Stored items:
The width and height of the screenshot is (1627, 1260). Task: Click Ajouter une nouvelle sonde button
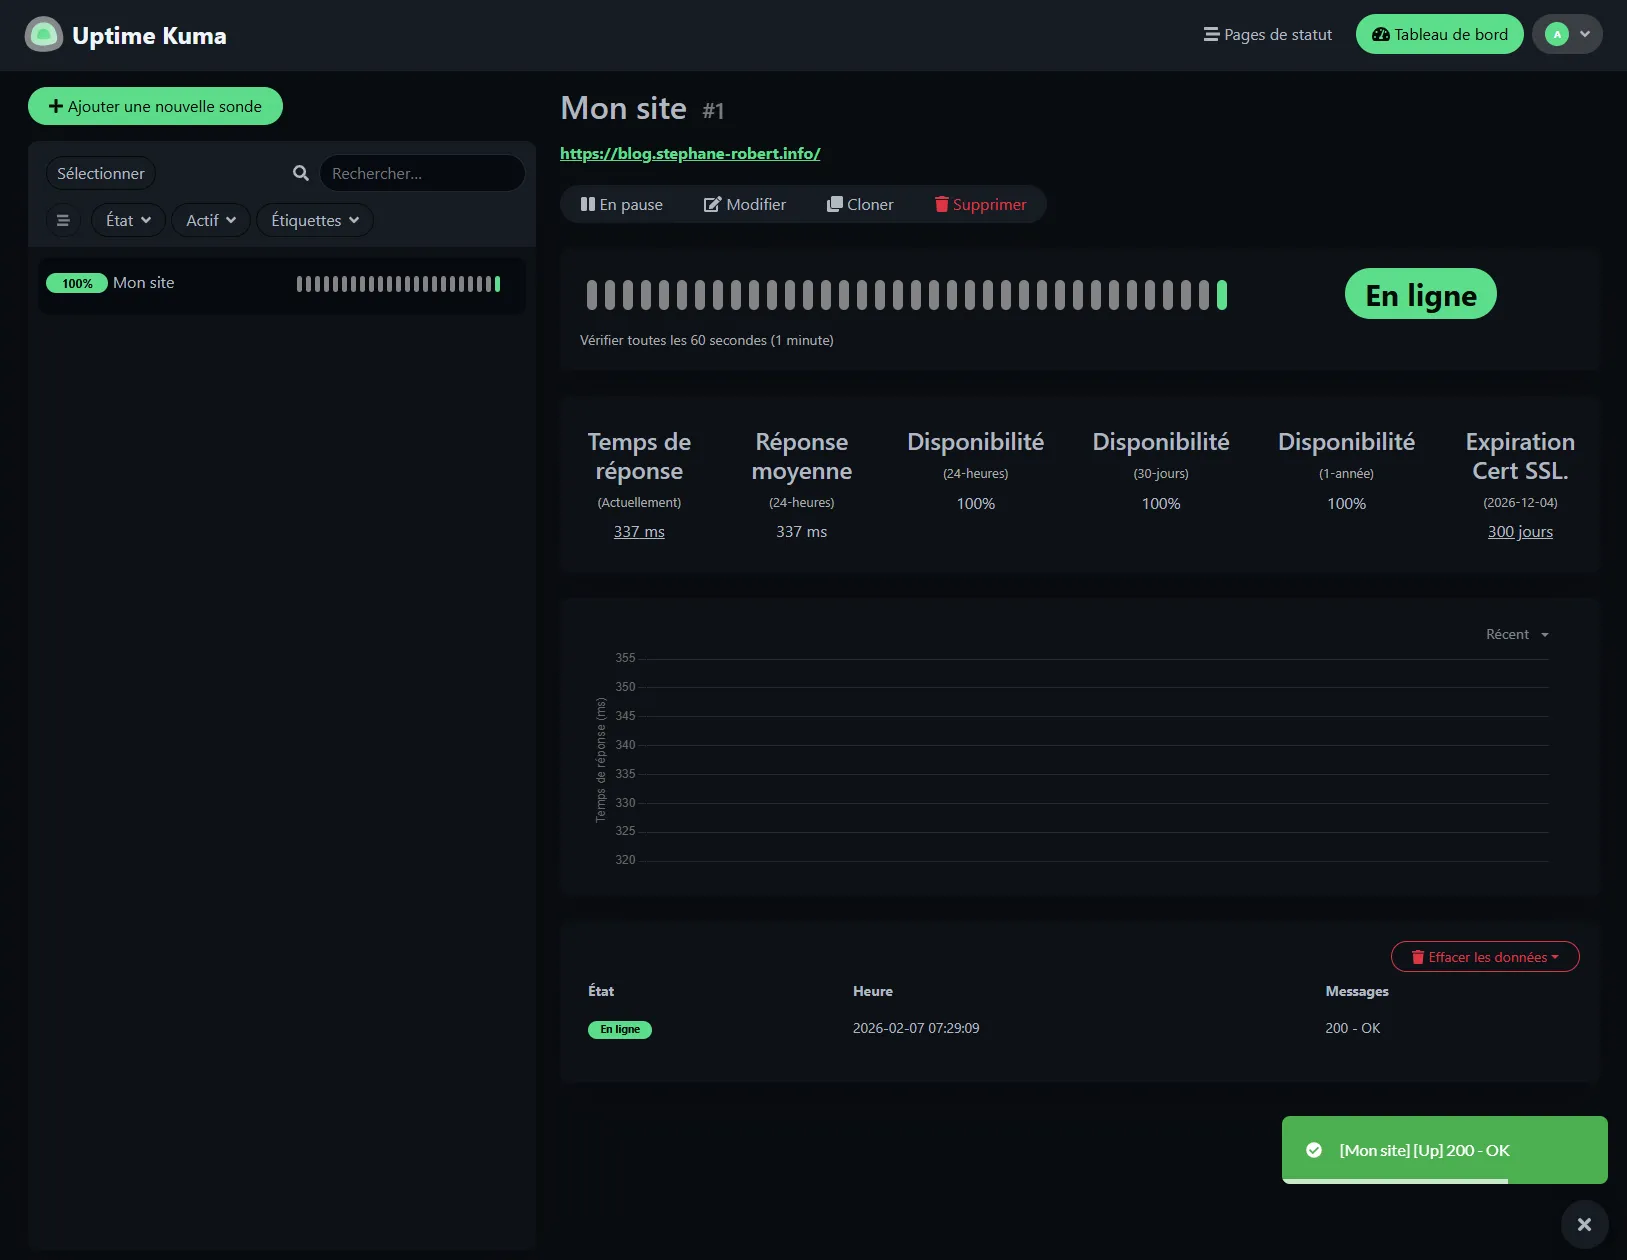click(x=155, y=106)
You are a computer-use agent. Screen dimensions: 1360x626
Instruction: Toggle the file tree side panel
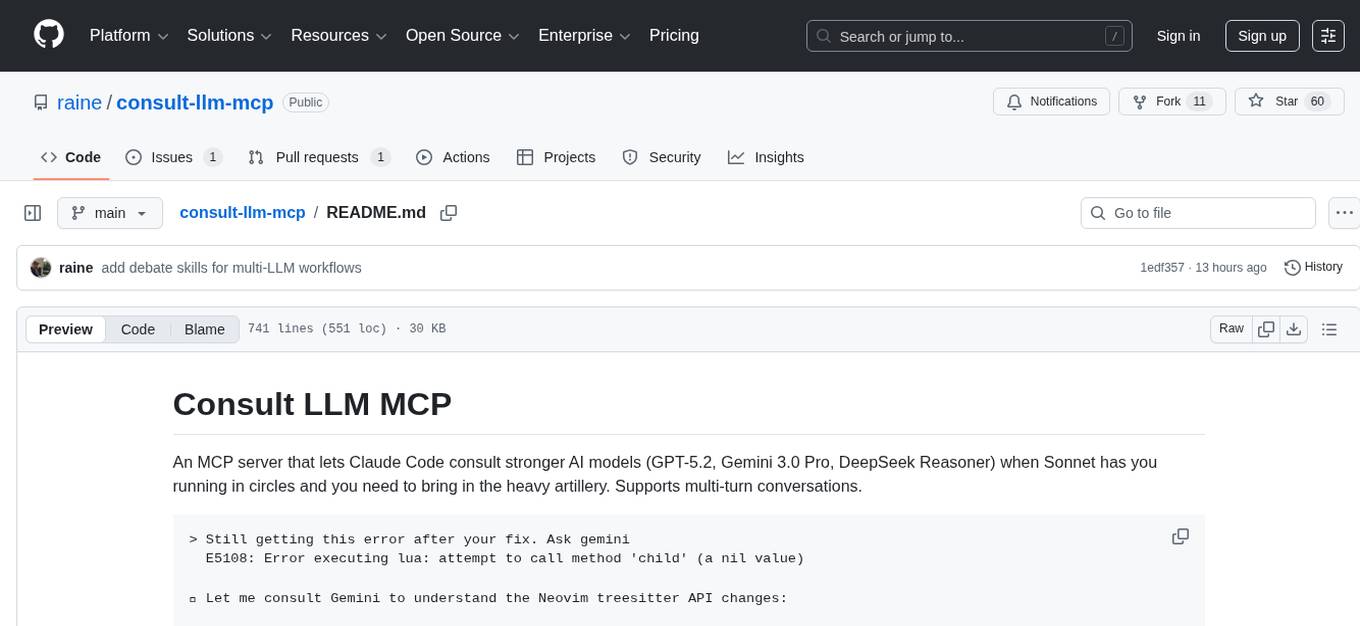tap(32, 212)
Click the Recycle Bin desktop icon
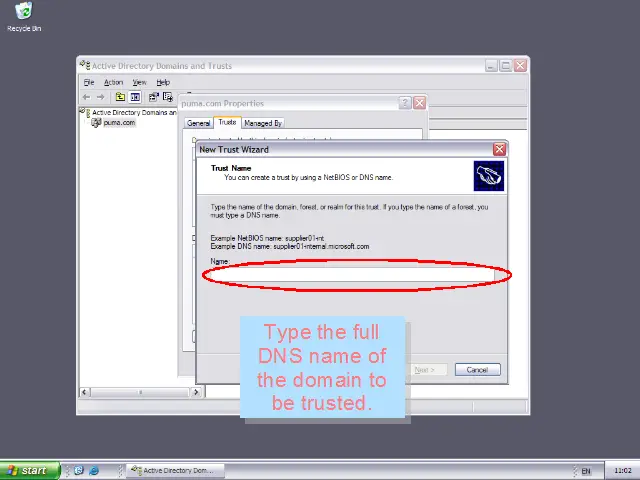Image resolution: width=640 pixels, height=480 pixels. 24,15
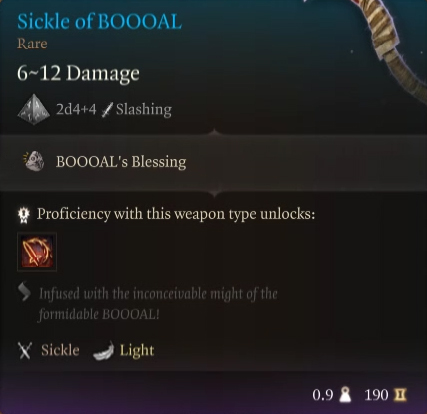This screenshot has height=414, width=427.
Task: Click the Sickle weapon type label
Action: click(x=60, y=350)
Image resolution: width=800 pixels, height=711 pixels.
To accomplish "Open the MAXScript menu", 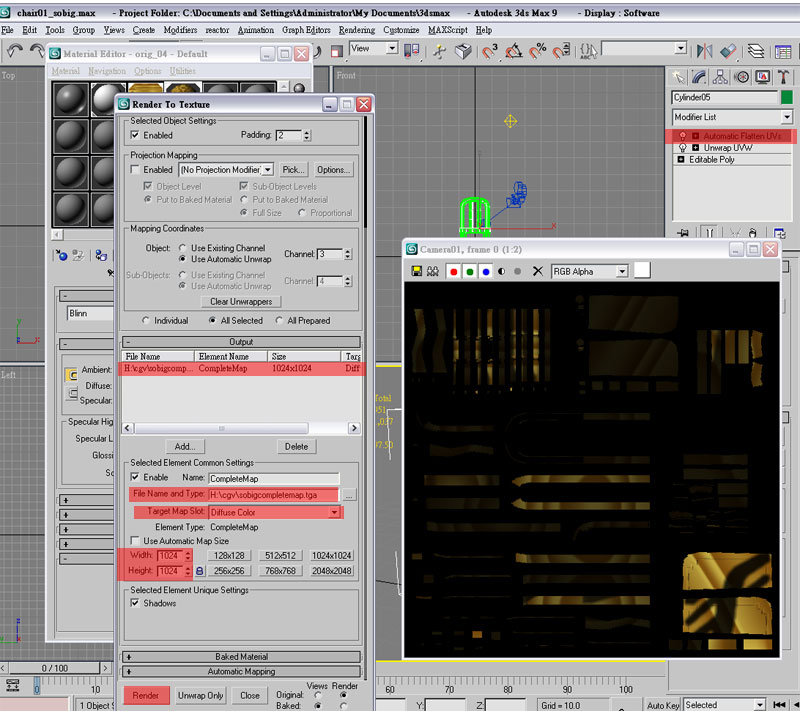I will point(447,30).
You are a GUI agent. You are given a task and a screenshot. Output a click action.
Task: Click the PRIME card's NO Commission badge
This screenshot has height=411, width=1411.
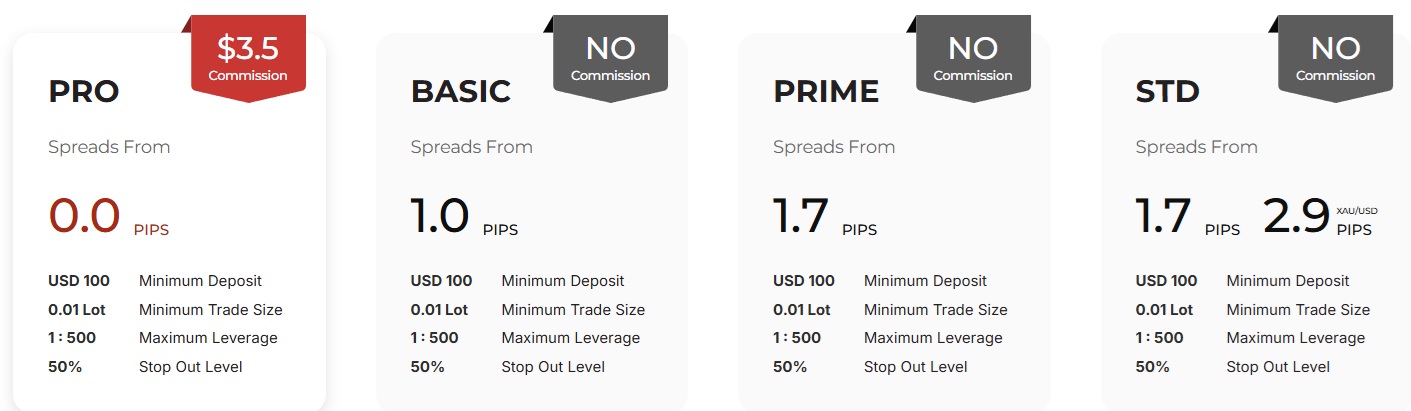[x=973, y=59]
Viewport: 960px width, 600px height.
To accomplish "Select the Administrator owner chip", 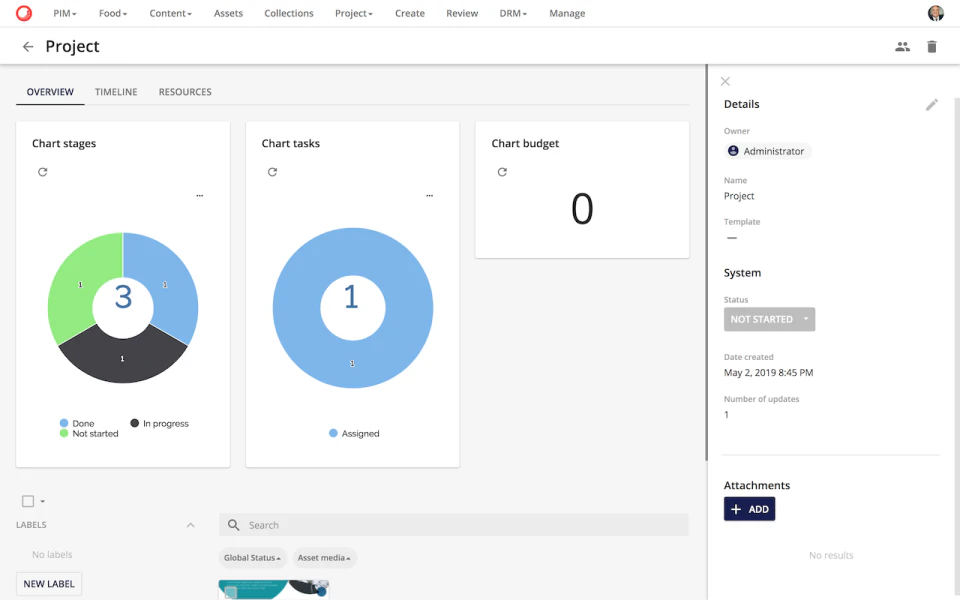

EXERCISE OBJECTIVE: All lines above with the word "agent" need to be reported.

RESPONSE BELOW:
You are a computer-use agent. Screen dimensions: 1360x626
You are a GUI agent. You are given a task and a screenshot. Output a click action.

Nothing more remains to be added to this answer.